=== INFORMATION SHOWN ===

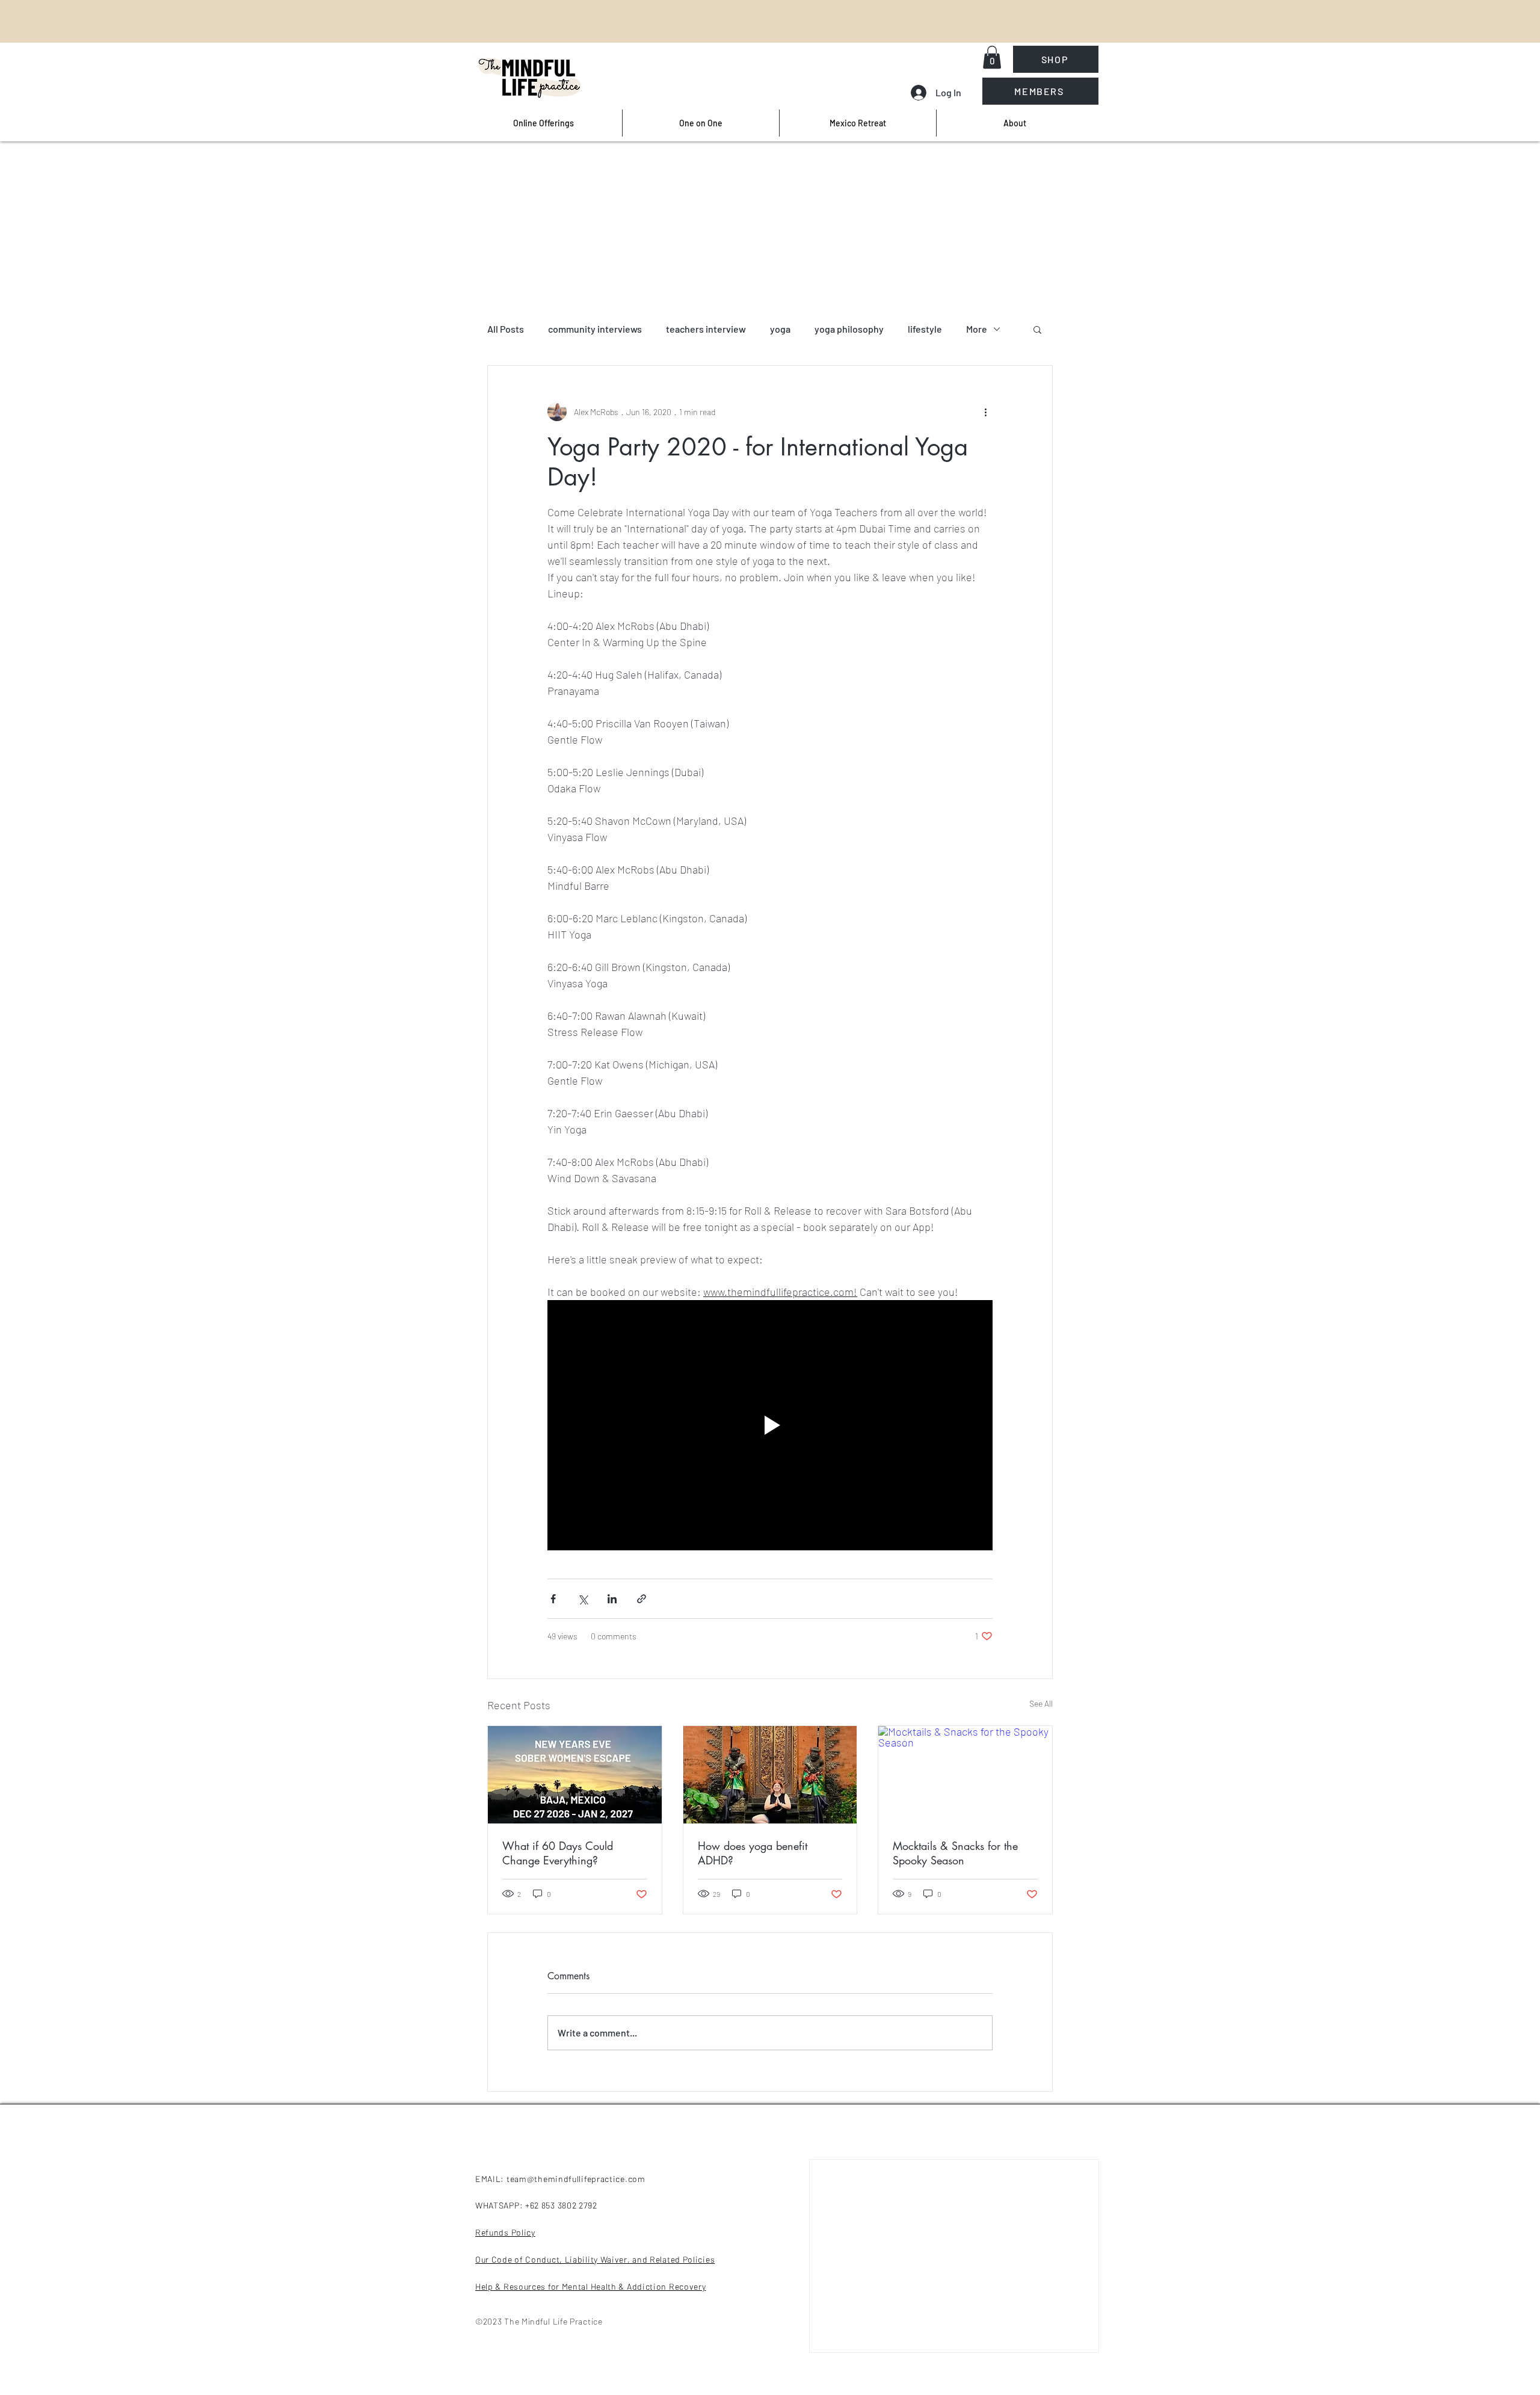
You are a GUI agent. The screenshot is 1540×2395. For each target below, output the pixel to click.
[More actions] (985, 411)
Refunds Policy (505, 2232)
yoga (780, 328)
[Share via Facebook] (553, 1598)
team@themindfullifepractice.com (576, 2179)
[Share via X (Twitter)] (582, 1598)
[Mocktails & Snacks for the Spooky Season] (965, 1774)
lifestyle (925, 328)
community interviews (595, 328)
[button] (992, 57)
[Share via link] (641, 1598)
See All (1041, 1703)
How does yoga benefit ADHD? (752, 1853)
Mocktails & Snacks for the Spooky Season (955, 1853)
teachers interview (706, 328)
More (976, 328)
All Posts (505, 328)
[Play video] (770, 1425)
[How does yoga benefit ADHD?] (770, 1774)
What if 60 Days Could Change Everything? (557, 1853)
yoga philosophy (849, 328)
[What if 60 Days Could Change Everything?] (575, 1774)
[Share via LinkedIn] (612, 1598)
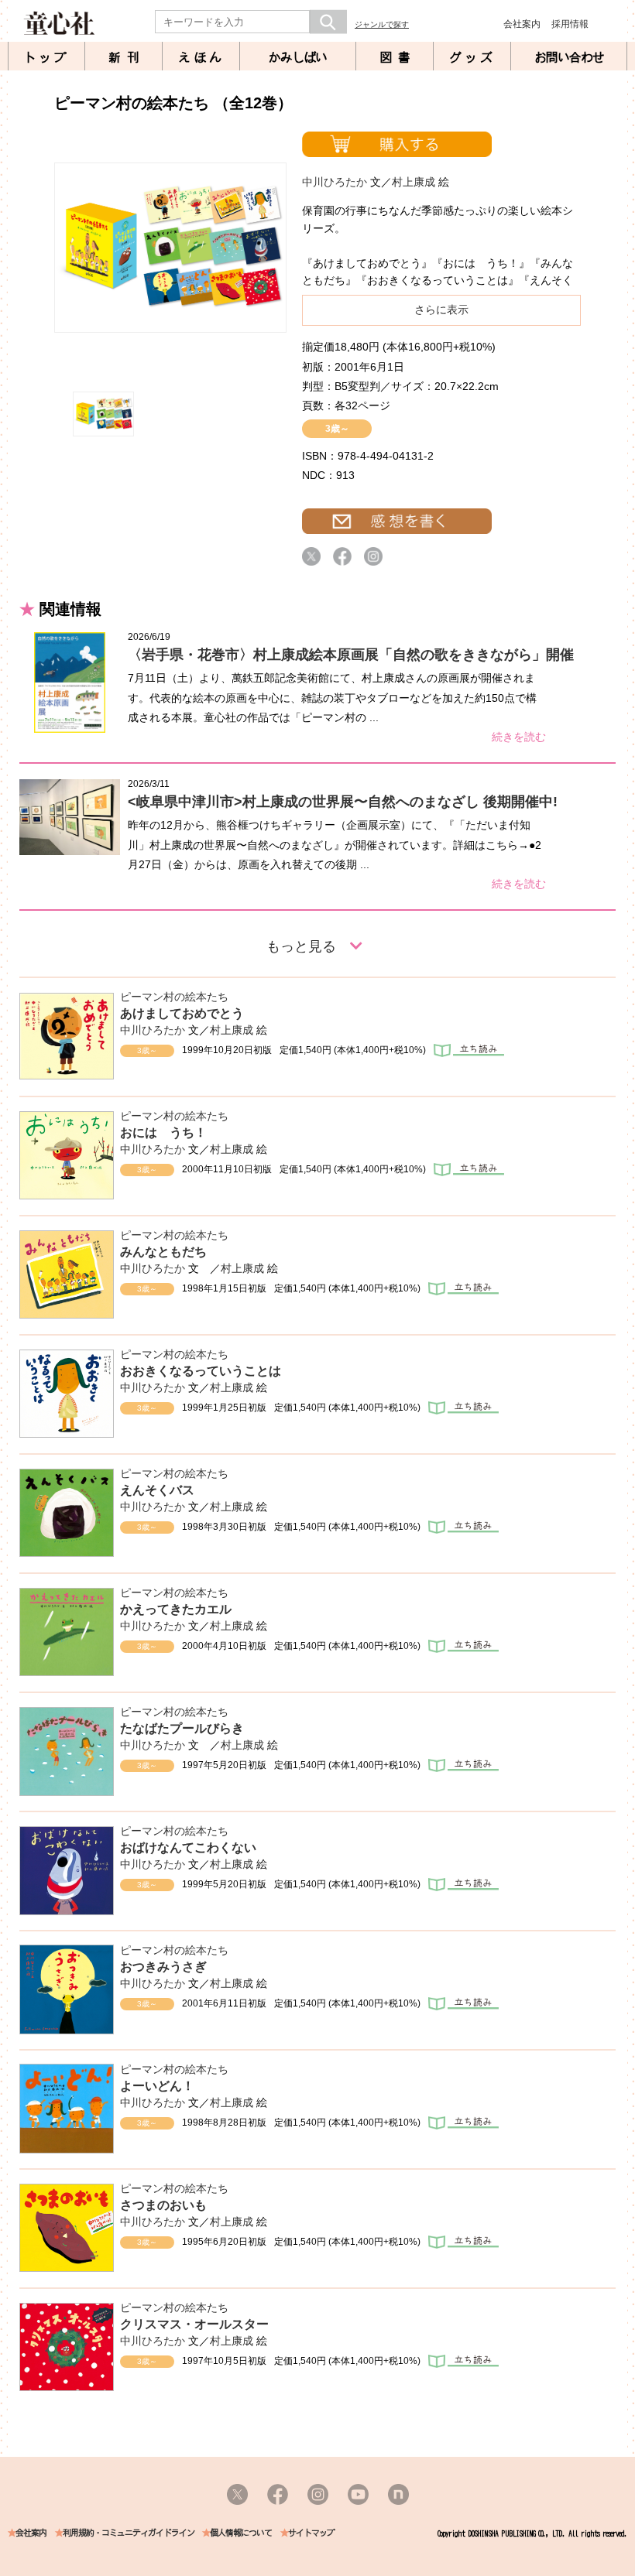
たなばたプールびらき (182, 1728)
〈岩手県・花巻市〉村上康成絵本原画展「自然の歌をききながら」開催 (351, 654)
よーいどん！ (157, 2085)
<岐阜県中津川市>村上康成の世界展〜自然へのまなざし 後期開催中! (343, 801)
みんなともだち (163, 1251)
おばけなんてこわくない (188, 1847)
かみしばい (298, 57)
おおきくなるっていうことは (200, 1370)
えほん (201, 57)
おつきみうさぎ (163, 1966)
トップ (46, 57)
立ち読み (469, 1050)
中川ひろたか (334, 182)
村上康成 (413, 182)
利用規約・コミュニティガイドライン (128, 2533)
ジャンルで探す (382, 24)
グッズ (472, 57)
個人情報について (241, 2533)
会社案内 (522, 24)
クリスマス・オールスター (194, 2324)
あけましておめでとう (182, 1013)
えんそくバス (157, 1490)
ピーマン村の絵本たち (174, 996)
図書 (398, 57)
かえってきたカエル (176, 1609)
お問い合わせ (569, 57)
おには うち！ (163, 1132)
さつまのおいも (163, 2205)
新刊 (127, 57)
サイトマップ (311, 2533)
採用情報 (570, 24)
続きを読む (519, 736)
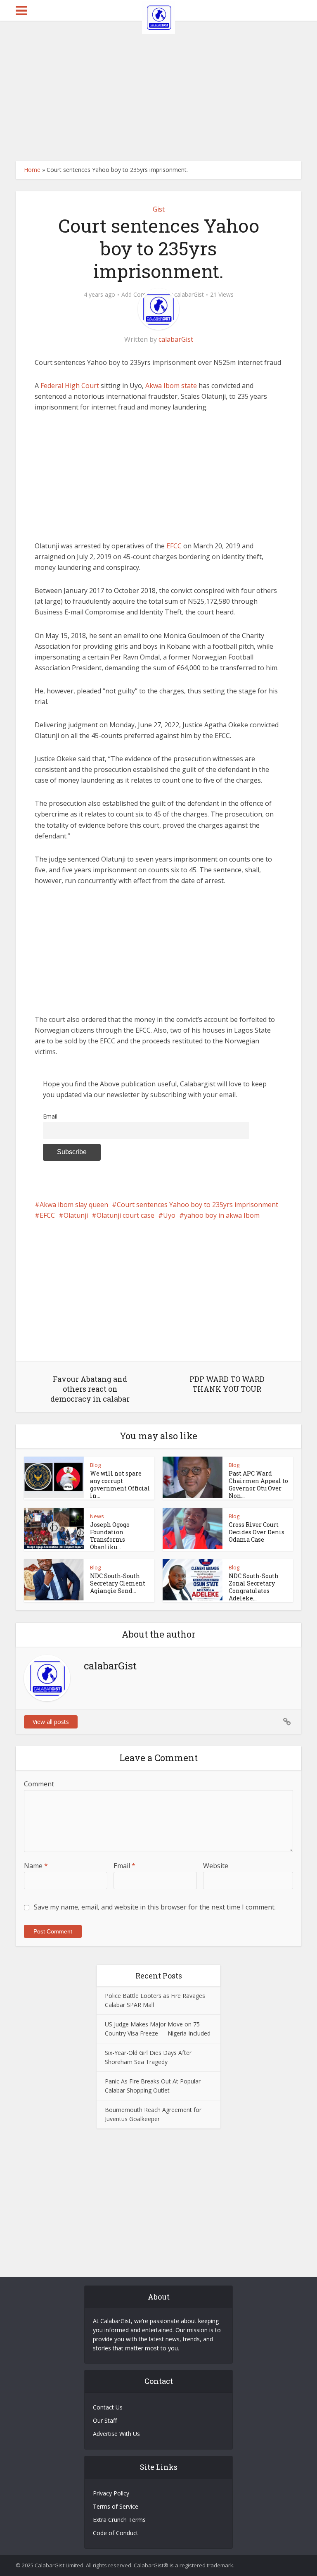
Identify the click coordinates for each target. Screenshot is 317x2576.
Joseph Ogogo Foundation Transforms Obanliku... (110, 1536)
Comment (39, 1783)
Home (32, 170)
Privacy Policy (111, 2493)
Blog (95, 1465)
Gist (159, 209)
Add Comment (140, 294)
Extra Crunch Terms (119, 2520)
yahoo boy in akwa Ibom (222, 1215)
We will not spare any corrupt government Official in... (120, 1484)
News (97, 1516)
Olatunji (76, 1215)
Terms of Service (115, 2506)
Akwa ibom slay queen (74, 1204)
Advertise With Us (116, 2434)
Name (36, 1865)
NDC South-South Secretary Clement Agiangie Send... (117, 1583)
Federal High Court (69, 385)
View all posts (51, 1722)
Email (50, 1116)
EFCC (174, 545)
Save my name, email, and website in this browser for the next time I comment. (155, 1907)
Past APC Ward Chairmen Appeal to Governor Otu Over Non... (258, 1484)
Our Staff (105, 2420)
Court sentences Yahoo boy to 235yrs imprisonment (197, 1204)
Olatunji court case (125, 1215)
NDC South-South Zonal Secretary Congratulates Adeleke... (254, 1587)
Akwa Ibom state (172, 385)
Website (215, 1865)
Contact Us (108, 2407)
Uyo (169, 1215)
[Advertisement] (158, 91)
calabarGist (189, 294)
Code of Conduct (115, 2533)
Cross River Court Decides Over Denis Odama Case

===

• [EXERCISE AIM]:
Copy out the listing above line for line, leaving out the pictures.

• [ANSWER TO THE PROBLEM]:
You are a GUI agent. The screenshot is 1540×2395. For each target below, output the pixel to click.
[More actions] (985, 411)
Refunds Policy (505, 2232)
yoga (780, 328)
[Share via Facebook] (553, 1598)
team@themindfullifepractice.com (576, 2179)
[Share via X (Twitter)] (582, 1598)
[Mocktails & Snacks for the Spooky Season] (965, 1774)
lifestyle (925, 328)
community interviews (595, 328)
[button] (992, 57)
[Share via link] (641, 1598)
See All (1041, 1703)
How does yoga benefit ADHD? (752, 1853)
Mocktails & Snacks for the Spooky Season (955, 1853)
teachers interview (706, 328)
More (976, 328)
All Posts (505, 328)
[Play video] (770, 1425)
[How does yoga benefit ADHD?] (770, 1774)
What if 60 Days Could Change Everything? (557, 1853)
yoga philosophy (849, 328)
[What if 60 Days Could Change Everything?] (575, 1774)
[Share via LinkedIn] (612, 1598)
たなばたプールびらき (182, 1728)
〈岩手県・花巻市〉村上康成絵本原画展「自然の歌をききながら」開催 (351, 654)
よーいどん！ (157, 2085)
<岐阜県中津川市>村上康成の世界展〜自然へのまなざし 後期開催中! (343, 801)
みんなともだち (163, 1251)
おばけなんてこわくない (188, 1847)
かみしばい (298, 57)
おおきくなるっていうことは (200, 1370)
えほん (201, 57)
おつきみうさぎ (163, 1966)
トップ (46, 57)
立ち読み (469, 1050)
中川ひろたか (334, 182)
村上康成 (413, 182)
利用規約・コミュニティガイドライン (128, 2533)
ジャンルで探す (382, 24)
グッズ (472, 57)
個人情報について (241, 2533)
会社案内 (522, 24)
クリスマス・オールスター (194, 2324)
あけましておめでとう (182, 1013)
えんそくバス (157, 1490)
ピーマン村の絵本たち (174, 996)
図書 (398, 57)
かえってきたカエル (176, 1609)
お問い合わせ (569, 57)
おには うち！ (163, 1132)
さつまのおいも (163, 2205)
新刊 (127, 57)
サイトマップ (311, 2533)
採用情報 (570, 24)
続きを読む (519, 736)
Identify the click coordinates for each target. Screenshot is 317x2576.
Joseph Ogogo Foundation Transforms Obanliku... (110, 1536)
Comment (39, 1783)
Home (32, 170)
Privacy Policy (111, 2493)
Blog (95, 1465)
Gist (159, 209)
Add Comment (140, 294)
Extra Crunch Terms (119, 2520)
yahoo boy in akwa Ibom (222, 1215)
We will not spare any corrupt government Official in... (120, 1484)
News (97, 1516)
Olatunji (76, 1215)
Terms of Service (115, 2506)
Akwa ibom slay queen (74, 1204)
Advertise With Us (116, 2434)
Name (36, 1865)
NDC South-South Secretary Clement Agiangie Send... (117, 1583)
Federal High Court (69, 385)
View all posts (51, 1722)
Email (50, 1116)
EFCC (174, 545)
Save my name, email, and website in this browser for the next time I comment. (155, 1907)
Past APC Ward Chairmen Appeal to Governor Otu Over Non... (258, 1484)
Our Staff (105, 2420)
Court sentences Yahoo boy to 235yrs imprisonment (197, 1204)
Olatunji court case (125, 1215)
NDC South-South Zonal Secretary Congratulates Adeleke... (254, 1587)
Akwa Ibom state (172, 385)
Website (215, 1865)
Contact Us (108, 2407)
Uyo (169, 1215)
[Advertisement] (158, 91)
calabarGist (189, 294)
Code of Conduct (115, 2533)
Cross River Court Decides Over Denis Odama Case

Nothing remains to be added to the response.